El retrato de Dorian Gray sería una solución, pero la escasez de ese tipo de
cuadros me hace temer que la fantasía de morir joven para verse lozano en la
urna, está próxima a expandirse como prima hermana de la anorexia y la bulimia.
Por otro lado, me da la impresión
que se espera demasiado de la apariencia juvenil. En primer lugar porque sólo
los que no son jóvenes le atribuyen a la juventud la condición de felicidad, y,
esta correlación parece aún más improbable en la «apariencia juvenil» vía
mamoplastias de aumento y otras válvulas de inflado, ya que supone una
competición perdida de antemano. Un futbolista de 40 años que apueste a
competir contra uno de 28, puede ser varias cosas: un fenómeno, un tozudo, o
alguien a quien le guste perder. Pero la principal fuente de frustración de la
«apariencia juvenil forzada» parece deberse a que aparentar ser lo que no se
es, no encaja con el buen gusto.
MORIR ES UN ASCO
Morir es la peor traición que le
podemos hacer a quienes nos quieren, a quienes depositaron en nosotros una
parte de sus ganas de vivir. Muriendo, nuestra presencia pierde toda
importancia y pasamos a ser una basura maloliente y agusanada, pero lo más
terrible para aquellos que creyeron en nosotros, para todos aquellos que fuimos
parte de su esperanza, es que le recordamos lo que trataron de olvidar: que
algún día también estarán muertos. La muerte no es chiste. ¡Es una traición! No nos quejemos de que nos desaparezcan rápido, con
un pequeño ritual de cortesía y un «hasta nunca» dos metros bajo tierra o
hechos polvo en un horno, porque lo hacen con la esperanza de que nos volvamos
recuerdo, porque piensan ingenuamente que en la memoria podemos seguir estando
vivos, o, por lo menos, evitar el pútrido olor del valor perdido… pero esto es
un vano consuelo que apenas dura hasta que muera quien los recuerde.

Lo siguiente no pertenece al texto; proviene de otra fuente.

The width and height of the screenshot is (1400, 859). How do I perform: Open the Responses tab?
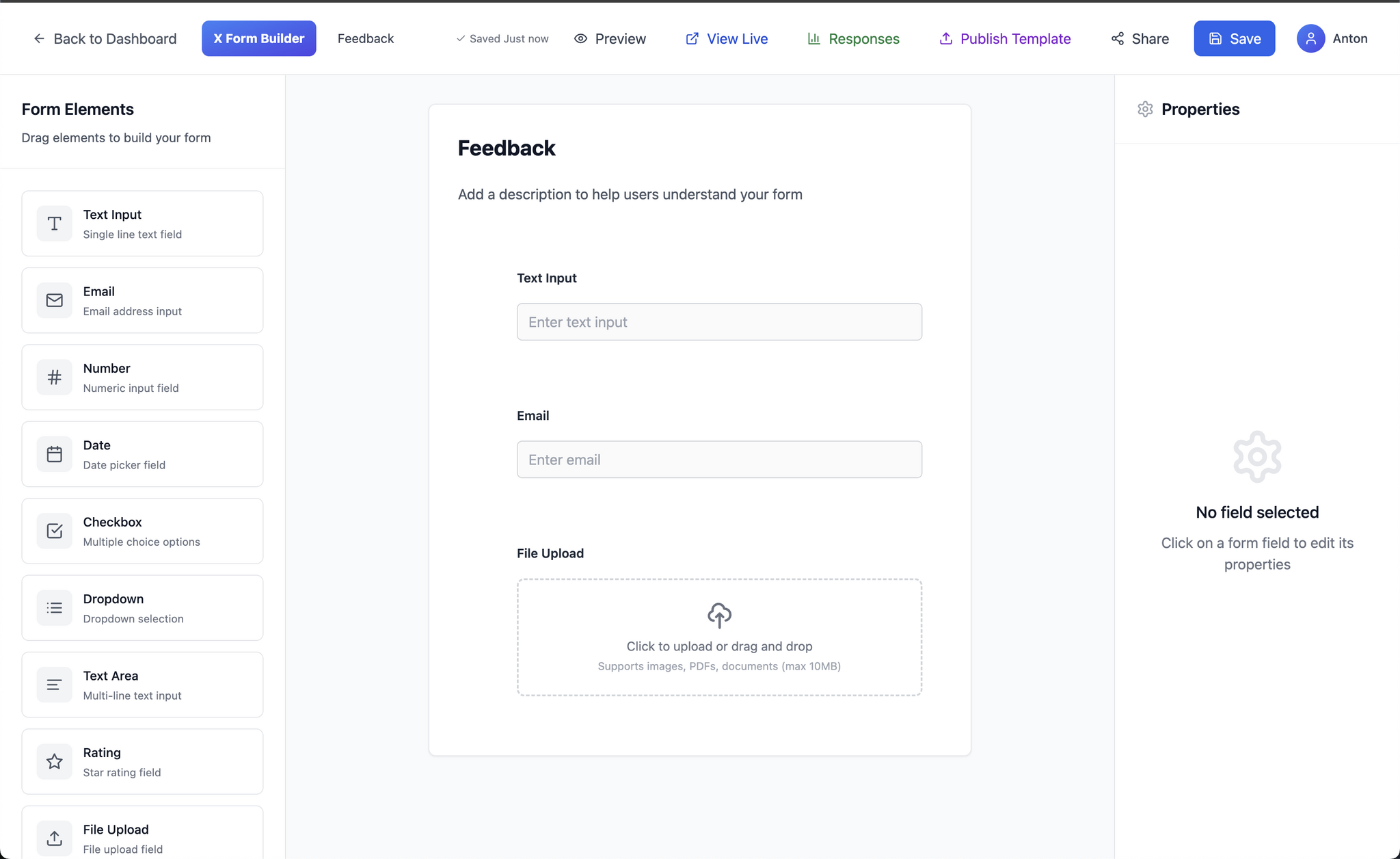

Morir es un asco, y justo por eso,
en la vida, habría que hacer algo merecedor de mención para cuando no haya más
nada que decir. En otras palabras, a cada quien le corresponde editar lo que
quiera que se comente en su funeral. Eso, es el legado. No es gran cosa. Pero
es algo más que la nada.
MEMENTO MORI, CARPE DIEM
En esos ratos de ocio en que
soltamos las riendas y la mente aprovecha para hacer de las suyas, he llegado a
especular que la más terrible palabra de la vida, tiene relación con el momento
de la muerte, y es la palabra «inconcluso». Lo inconcluso se me propone como la
esencia de lo que llaman infierno: los instantes antes de la muerte en los que
se piensa en todo aquello que ha quedado sin completar: el árbol que no llegué
a cosechar, la ecuación que estaba a punto de resolver, la novela que dejé por
la mitad, el viaje que siempre postergué…, el infierno son puntos suspensivos.
Al momento de morir debe ser más patente que nunca que la mitad de un billete
de 100 no vale 50, que la mitad de un billete de 100 no vale nada. La vida,
dure lo que dure, no es mitad de nada, lo que sea que se llame vida merece tal
nombre por ser algo consumado. No se vive a medias porque no se muere a medias.